Problem description:
Exactly as they stand, the data below are to be printed again.

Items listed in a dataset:
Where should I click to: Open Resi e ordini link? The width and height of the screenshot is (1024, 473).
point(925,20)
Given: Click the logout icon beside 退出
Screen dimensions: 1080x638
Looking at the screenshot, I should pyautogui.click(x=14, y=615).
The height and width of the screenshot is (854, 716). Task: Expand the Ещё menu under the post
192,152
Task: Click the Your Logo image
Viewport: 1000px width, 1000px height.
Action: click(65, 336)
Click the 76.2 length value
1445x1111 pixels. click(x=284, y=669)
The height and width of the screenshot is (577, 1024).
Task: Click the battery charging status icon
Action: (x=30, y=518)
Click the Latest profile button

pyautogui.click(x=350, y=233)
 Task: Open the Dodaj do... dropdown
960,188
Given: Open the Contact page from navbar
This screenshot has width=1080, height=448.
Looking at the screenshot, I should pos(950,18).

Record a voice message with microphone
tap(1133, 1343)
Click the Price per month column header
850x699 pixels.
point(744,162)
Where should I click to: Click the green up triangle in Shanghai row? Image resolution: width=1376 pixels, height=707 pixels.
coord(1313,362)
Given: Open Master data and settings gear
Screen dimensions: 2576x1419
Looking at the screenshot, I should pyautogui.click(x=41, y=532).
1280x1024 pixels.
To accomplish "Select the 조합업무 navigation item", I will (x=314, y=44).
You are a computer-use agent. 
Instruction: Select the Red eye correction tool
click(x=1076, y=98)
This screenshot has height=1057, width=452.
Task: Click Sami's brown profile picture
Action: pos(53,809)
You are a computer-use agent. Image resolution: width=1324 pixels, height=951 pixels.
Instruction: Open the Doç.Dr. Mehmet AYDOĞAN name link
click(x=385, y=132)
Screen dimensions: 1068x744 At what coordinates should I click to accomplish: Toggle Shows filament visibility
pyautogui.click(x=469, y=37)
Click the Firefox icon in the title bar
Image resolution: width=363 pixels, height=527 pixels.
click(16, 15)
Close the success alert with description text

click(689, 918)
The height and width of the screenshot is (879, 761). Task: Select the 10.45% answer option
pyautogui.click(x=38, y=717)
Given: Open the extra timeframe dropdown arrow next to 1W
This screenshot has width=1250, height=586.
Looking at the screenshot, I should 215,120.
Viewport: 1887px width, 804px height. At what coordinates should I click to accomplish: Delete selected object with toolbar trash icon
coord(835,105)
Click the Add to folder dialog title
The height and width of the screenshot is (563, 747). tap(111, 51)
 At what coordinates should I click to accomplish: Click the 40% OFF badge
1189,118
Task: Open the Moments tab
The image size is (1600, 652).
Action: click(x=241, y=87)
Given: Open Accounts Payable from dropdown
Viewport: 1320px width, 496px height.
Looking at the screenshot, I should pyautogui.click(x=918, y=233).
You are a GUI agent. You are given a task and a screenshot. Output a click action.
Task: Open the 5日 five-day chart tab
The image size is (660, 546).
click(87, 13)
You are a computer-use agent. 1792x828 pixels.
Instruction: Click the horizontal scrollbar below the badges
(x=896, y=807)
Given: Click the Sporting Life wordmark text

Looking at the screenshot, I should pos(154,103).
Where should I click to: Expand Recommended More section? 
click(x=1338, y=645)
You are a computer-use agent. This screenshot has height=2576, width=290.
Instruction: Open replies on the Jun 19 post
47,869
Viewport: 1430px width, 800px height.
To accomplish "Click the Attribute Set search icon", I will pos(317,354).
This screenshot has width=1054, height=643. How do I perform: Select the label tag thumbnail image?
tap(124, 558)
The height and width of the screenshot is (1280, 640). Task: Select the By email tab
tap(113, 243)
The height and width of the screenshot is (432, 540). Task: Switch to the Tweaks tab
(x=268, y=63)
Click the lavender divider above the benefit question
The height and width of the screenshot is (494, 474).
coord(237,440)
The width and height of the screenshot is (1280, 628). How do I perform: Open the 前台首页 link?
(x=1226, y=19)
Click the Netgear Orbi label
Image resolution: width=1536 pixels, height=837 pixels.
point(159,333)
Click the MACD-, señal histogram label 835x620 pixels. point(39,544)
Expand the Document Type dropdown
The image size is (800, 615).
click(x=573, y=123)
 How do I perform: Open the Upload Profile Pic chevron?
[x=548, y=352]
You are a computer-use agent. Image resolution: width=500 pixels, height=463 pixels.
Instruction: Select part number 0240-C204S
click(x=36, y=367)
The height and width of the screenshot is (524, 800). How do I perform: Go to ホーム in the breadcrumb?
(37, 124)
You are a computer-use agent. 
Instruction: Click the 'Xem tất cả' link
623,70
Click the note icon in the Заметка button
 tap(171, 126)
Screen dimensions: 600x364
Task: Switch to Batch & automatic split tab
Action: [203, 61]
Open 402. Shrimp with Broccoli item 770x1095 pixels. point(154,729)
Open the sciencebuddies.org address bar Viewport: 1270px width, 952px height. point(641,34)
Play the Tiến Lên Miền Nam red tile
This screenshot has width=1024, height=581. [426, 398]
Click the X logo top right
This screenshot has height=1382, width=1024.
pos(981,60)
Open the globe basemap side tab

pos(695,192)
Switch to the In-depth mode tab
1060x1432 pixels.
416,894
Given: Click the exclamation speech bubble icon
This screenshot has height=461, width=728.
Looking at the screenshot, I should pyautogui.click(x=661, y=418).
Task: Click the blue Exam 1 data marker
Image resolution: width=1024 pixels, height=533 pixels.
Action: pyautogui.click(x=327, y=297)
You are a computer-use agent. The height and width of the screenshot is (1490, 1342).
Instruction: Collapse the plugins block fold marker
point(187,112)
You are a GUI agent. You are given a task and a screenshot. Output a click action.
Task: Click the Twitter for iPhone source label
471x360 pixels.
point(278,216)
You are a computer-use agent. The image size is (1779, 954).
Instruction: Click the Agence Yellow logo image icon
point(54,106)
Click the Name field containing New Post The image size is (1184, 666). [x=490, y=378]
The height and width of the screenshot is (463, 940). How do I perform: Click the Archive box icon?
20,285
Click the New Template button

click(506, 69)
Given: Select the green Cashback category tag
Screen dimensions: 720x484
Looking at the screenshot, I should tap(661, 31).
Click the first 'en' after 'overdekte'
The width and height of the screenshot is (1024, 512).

Exercise answer:
Where should I click to: Open Resi e ordini link? The width and height of the screenshot is (1024, 473).
point(925,20)
Given: Click the logout icon beside 退出
Screen dimensions: 1080x638
Looking at the screenshot, I should pyautogui.click(x=14, y=615).
The height and width of the screenshot is (854, 716). Task: Expand the Ещё menu under the post
192,152
Task: Click the Your Logo image
Viewport: 1000px width, 1000px height.
Action: click(65, 336)
Click the 76.2 length value
1445x1111 pixels. click(x=284, y=669)
The height and width of the screenshot is (577, 1024).
Task: Click the battery charging status icon
Action: (x=30, y=518)
Click the Latest profile button

pyautogui.click(x=350, y=233)
 Task: Open the Dodaj do... dropdown
960,188
Given: Open the Contact page from navbar
This screenshot has width=1080, height=448.
Looking at the screenshot, I should pos(950,18).

Record a voice message with microphone
tap(1133, 1343)
Click the Price per month column header
850x699 pixels.
point(744,162)
Where should I click to: Click the green up triangle in Shanghai row? Image resolution: width=1376 pixels, height=707 pixels.
coord(1313,362)
Given: Open Master data and settings gear
Screen dimensions: 2576x1419
Looking at the screenshot, I should pyautogui.click(x=41, y=532).
1280x1024 pixels.
To accomplish "Select the 조합업무 navigation item", I will (x=314, y=44).
You are a computer-use agent. 
Instruction: Select the Red eye correction tool
click(x=1076, y=98)
This screenshot has height=1057, width=452.
Task: Click Sami's brown profile picture
Action: pos(53,809)
You are a computer-use agent. Image resolution: width=1324 pixels, height=951 pixels.
Instruction: Open the Doç.Dr. Mehmet AYDOĞAN name link
click(x=385, y=132)
Screen dimensions: 1068x744 At what coordinates should I click to accomplish: Toggle Shows filament visibility
pyautogui.click(x=469, y=37)
Click the Firefox icon in the title bar
Image resolution: width=363 pixels, height=527 pixels.
click(16, 15)
Close the success alert with description text

click(689, 918)
The height and width of the screenshot is (879, 761). Task: Select the 10.45% answer option
pyautogui.click(x=38, y=717)
Given: Open the extra timeframe dropdown arrow next to 1W
This screenshot has width=1250, height=586.
Looking at the screenshot, I should 215,120.
Viewport: 1887px width, 804px height. At what coordinates should I click to accomplish: Delete selected object with toolbar trash icon
coord(835,105)
Click the Add to folder dialog title
The height and width of the screenshot is (563, 747). tap(111, 51)
 At what coordinates should I click to accomplish: Click the 40% OFF badge
1189,118
Task: Open the Moments tab
The image size is (1600, 652).
Action: click(x=241, y=87)
Given: Open Accounts Payable from dropdown
Viewport: 1320px width, 496px height.
Looking at the screenshot, I should pyautogui.click(x=918, y=233).
You are a GUI agent. You are given a task and a screenshot. Output a click action.
Task: Open the 5日 five-day chart tab
The image size is (660, 546).
click(87, 13)
You are a computer-use agent. 1792x828 pixels.
Instruction: Click the horizontal scrollbar below the badges
(x=896, y=807)
Given: Click the Sporting Life wordmark text

Looking at the screenshot, I should pos(154,103).
Where should I click to: Expand Recommended More section? 
click(x=1338, y=645)
You are a computer-use agent. This screenshot has height=2576, width=290.
Instruction: Open replies on the Jun 19 post
47,869
Viewport: 1430px width, 800px height.
To accomplish "Click the Attribute Set search icon", I will pos(317,354).
This screenshot has width=1054, height=643. How do I perform: Select the label tag thumbnail image?
tap(124, 558)
The height and width of the screenshot is (1280, 640). Task: Select the By email tab
tap(113, 243)
The height and width of the screenshot is (432, 540). Task: Switch to the Tweaks tab
(x=268, y=63)
Click the lavender divider above the benefit question
The height and width of the screenshot is (494, 474).
coord(237,440)
The width and height of the screenshot is (1280, 628). How do I perform: Open the 前台首页 link?
(x=1226, y=19)
Click the Netgear Orbi label
Image resolution: width=1536 pixels, height=837 pixels.
point(159,333)
Click the MACD-, señal histogram label 835x620 pixels. point(39,544)
Expand the Document Type dropdown
The image size is (800, 615).
click(x=573, y=123)
 How do I perform: Open the Upload Profile Pic chevron?
[x=548, y=352]
You are a computer-use agent. Image resolution: width=500 pixels, height=463 pixels.
Instruction: Select part number 0240-C204S
click(x=36, y=367)
The height and width of the screenshot is (524, 800). How do I perform: Go to ホーム in the breadcrumb?
(37, 124)
You are a computer-use agent. 
Instruction: Click the 'Xem tất cả' link
623,70
Click the note icon in the Заметка button
 tap(171, 126)
Screen dimensions: 600x364
Task: Switch to Batch & automatic split tab
Action: [203, 61]
Open 402. Shrimp with Broccoli item 770x1095 pixels. point(154,729)
Open the sciencebuddies.org address bar Viewport: 1270px width, 952px height. point(641,34)
Play the Tiến Lên Miền Nam red tile
This screenshot has width=1024, height=581. [426, 398]
Click the X logo top right
This screenshot has height=1382, width=1024.
pos(981,60)
Open the globe basemap side tab

pos(695,192)
Switch to the In-depth mode tab
1060x1432 pixels.
416,894
Given: Click the exclamation speech bubble icon
This screenshot has height=461, width=728.
Looking at the screenshot, I should pyautogui.click(x=661, y=418).
Task: Click the blue Exam 1 data marker
Image resolution: width=1024 pixels, height=533 pixels.
Action: pyautogui.click(x=327, y=297)
You are a computer-use agent. The height and width of the screenshot is (1490, 1342).
Instruction: Collapse the plugins block fold marker
point(187,112)
You are a GUI agent. You are given a task and a screenshot. Output a click action.
Task: Click the Twitter for iPhone source label
471x360 pixels.
point(278,216)
You are a computer-use agent. The image size is (1779, 954).
Instruction: Click the Agence Yellow logo image icon
point(54,106)
Click the Name field containing New Post The image size is (1184, 666). [x=490, y=378]
The height and width of the screenshot is (463, 940). How do I perform: Click the Archive box icon?
20,285
Click the New Template button

click(506, 69)
Given: Select the green Cashback category tag
Screen dimensions: 720x484
Looking at the screenshot, I should tap(661, 31).
Click the first 'en' after 'overdekte'
The width and height of the screenshot is (1024, 512).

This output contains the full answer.